*** Records shown Section Begins ***
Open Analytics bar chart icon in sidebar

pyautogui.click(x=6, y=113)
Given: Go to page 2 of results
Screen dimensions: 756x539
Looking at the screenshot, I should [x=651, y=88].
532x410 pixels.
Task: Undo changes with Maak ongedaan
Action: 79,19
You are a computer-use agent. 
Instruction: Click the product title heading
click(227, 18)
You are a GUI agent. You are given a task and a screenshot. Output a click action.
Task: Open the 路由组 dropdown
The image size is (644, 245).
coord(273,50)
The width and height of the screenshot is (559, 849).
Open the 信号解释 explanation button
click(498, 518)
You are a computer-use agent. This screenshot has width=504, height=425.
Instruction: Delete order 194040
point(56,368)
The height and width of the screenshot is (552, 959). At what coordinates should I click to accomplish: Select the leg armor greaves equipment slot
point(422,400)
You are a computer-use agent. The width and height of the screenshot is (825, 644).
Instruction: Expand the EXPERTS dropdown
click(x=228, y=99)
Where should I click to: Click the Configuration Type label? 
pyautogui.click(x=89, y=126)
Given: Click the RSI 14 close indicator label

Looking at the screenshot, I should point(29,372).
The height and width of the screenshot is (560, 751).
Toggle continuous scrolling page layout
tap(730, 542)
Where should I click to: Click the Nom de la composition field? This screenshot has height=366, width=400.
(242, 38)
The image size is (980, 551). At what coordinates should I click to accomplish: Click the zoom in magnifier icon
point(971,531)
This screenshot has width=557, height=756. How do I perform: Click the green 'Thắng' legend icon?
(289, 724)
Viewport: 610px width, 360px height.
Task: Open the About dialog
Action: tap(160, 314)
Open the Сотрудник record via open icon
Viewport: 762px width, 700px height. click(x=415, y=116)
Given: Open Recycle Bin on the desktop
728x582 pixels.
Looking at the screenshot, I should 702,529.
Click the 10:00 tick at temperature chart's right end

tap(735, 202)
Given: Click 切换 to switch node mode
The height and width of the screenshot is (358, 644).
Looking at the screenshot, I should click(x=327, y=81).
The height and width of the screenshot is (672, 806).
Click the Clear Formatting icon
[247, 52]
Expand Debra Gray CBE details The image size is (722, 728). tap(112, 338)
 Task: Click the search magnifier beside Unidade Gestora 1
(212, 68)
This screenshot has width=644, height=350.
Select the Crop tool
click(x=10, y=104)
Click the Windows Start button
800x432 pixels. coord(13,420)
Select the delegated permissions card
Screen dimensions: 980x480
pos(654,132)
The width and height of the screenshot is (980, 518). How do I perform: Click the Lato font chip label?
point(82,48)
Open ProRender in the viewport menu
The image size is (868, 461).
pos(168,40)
*** Records shown Section Ends ***
Task requirements: Exact repetition of every record is required.

Exercise response:
Open Analytics bar chart icon in sidebar

pyautogui.click(x=6, y=113)
Given: Go to page 2 of results
Screen dimensions: 756x539
Looking at the screenshot, I should [x=651, y=88].
532x410 pixels.
Task: Undo changes with Maak ongedaan
Action: 79,19
You are a computer-use agent. 
Instruction: Click the product title heading
click(227, 18)
You are a GUI agent. You are given a task and a screenshot. Output a click action.
Task: Open the 路由组 dropdown
The image size is (644, 245).
coord(273,50)
The width and height of the screenshot is (559, 849).
Open the 信号解释 explanation button
click(498, 518)
You are a computer-use agent. This screenshot has width=504, height=425.
Instruction: Delete order 194040
point(56,368)
The height and width of the screenshot is (552, 959). At what coordinates should I click to accomplish: Select the leg armor greaves equipment slot
point(422,400)
You are a computer-use agent. The width and height of the screenshot is (825, 644).
Instruction: Expand the EXPERTS dropdown
click(x=228, y=99)
Where should I click to: Click the Configuration Type label? 
pyautogui.click(x=89, y=126)
Given: Click the RSI 14 close indicator label

Looking at the screenshot, I should point(29,372).
The height and width of the screenshot is (560, 751).
Toggle continuous scrolling page layout
tap(730, 542)
Where should I click to: Click the Nom de la composition field? This screenshot has height=366, width=400.
(242, 38)
The image size is (980, 551). At what coordinates should I click to accomplish: Click the zoom in magnifier icon
point(971,531)
This screenshot has width=557, height=756. How do I perform: Click the green 'Thắng' legend icon?
(289, 724)
Viewport: 610px width, 360px height.
Task: Open the About dialog
Action: tap(160, 314)
Open the Сотрудник record via open icon
Viewport: 762px width, 700px height. click(x=415, y=116)
Given: Open Recycle Bin on the desktop
728x582 pixels.
Looking at the screenshot, I should 702,529.
Click the 10:00 tick at temperature chart's right end

tap(735, 202)
Given: Click 切换 to switch node mode
The height and width of the screenshot is (358, 644).
Looking at the screenshot, I should click(x=327, y=81).
The height and width of the screenshot is (672, 806).
Click the Clear Formatting icon
[247, 52]
Expand Debra Gray CBE details The image size is (722, 728). tap(112, 338)
 Task: Click the search magnifier beside Unidade Gestora 1
(212, 68)
This screenshot has width=644, height=350.
Select the Crop tool
click(x=10, y=104)
Click the Windows Start button
800x432 pixels. coord(13,420)
Select the delegated permissions card
Screen dimensions: 980x480
pos(654,132)
The width and height of the screenshot is (980, 518). How do I perform: Click the Lato font chip label?
point(82,48)
Open ProRender in the viewport menu
The image size is (868, 461).
pos(168,40)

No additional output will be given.